Kevin Williamson of National Review Online spots a disturbing trend in American public life.
Scholars of government think a great deal about trust, consensus, legitimacy, and other related issues. One way of thinking about that whole batch of things is to consider the question of cooperation. High-trust societies tend to be high-cooperation societies and to have high levels of consensus about the direction of policy and few if any questions about legitimacy. Trust is a key ingredient in the secret sauce of the happy Nordic countries and in well-governed places such as Switzerland and Canada. When you have lots of trust and lots of cooperation, you can run programs more effectively, administer agencies with more confidence, and count on both the public and the bureaucrats to conduct themselves with a reasonable level of honesty and scrupulousness. When that succeeds, it produces a virtuous cycle: Working well creates the conditions for working better; trust and trustworthiness buttress one another; the prestige that accrues to administrative work attracts the sort of people who add to that prestige.

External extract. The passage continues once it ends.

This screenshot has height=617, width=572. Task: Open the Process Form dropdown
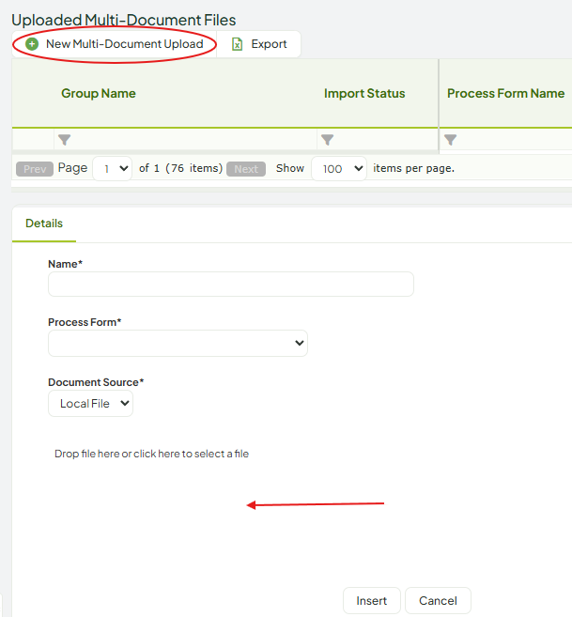point(178,343)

When trust fails, the virtuous circle turns vicious, and then the state has to find other ways to encourage or compel cooperation in order to function. The spirit of nationalism is cultivated by Beijing and by Budapest to serve that purpose — by emphasizing a common national identity … and a sense of solidarity and shared destiny, the state can achieve a high level of buy-in and consensus, at least for a time, in spite of corruption or incompetence. The socialist ideology of the USSR served much the same purpose. …
… From that point of view, it is not surprising that the two poles of American politics have drifted toward socialism and nationalism at a time when the effectiveness and trustworthiness of our public institutions is in decline.